AmiConversazione n. 3

Fernando Gioviale
Melopoiesi. Per Pasolini e per Polanski

venerdì 1 aprile, ore 18:00 (ingresso ore 17:30)
MACC, Museo d’Arte Contemporanea - Ospedale delle Donne
Via Luigi Sturzo, 167 - Caltagirone

Un excursus sull’uso della musica classica nelle pellicole d’autore, e nello specifico della poiesis musicale per i film di questi titani del cinema mondiale: "Accattone", "Mamma Roma", "Il Vangelo secondo Matteo", "Uccellacci e uccellini", etc. con Bach, Mozart, Prokof'ev... e poi "La morte e la fanciulla" con Schubert, "Il pianista" con Chopin, etc.

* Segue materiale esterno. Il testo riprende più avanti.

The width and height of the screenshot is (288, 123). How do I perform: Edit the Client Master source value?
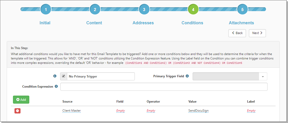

Fernando Gioviale è nato a Catania il 19 maggio 1947. Sposato, tre figli. Già ordinario di Italiano e Latino nei licei, poi ricercatore presso l’Università di Catania, ha insegnato nell’Università della Calabria come professore associato di “Letterature moderne comparate”, “Letteratura italiana moderna e contemporanea”, “Letteratura teatrale italiana”. Dal 1992 insegna presso la Facoltà di Lettere e Filosofia dell’Università di Catania “Storia del teatro e dello spettacolo” e “Storia e critica del cinema”, e, come professore ordinario, “Letteratura italiana contemporanea”, e poi (insieme con “Storia e critica del cinema”) “Discipline dello spettacolo”, settore scientifico-disciplinare di cui è attualmente titolare e che comprende “Storia del teatro e dello spettacolo” e “Drammaturgia”. Ha diretto fino al 2010 il Dipartimento interdisciplinare di Studi Europei (DISEUR). Studioso di letteratura, cinema e teatro (si segnalano Pirandello, Pasolini), con riferimento particolare al melodramma, ha pubblicato numerosi studi di analisi letteraria e di (melo)drammaturgia. Le pubblicazioni più recenti comprendono, oltre alla riscoperta di una “tragedia” di Antonio Aniante (Quinziano, a cura di F.G. e R.Verdirame, Acireale-Roma, Bonanno, 2006), un volume su Stefano D’Arrigo (Crepuscolo degli uomini. Attraverso D’Arrigo in un prologo e tre giornate, Acireale-Roma, Bonanno, 2009) e saggi di diversa destinazione su Donizetti e il comico, Čajkovskij e il balletto, Da Ponte e Mozart, Hofmannsthal e Strauss. Collabora attualmente col Teatro Massimo “Bellini” di Catania.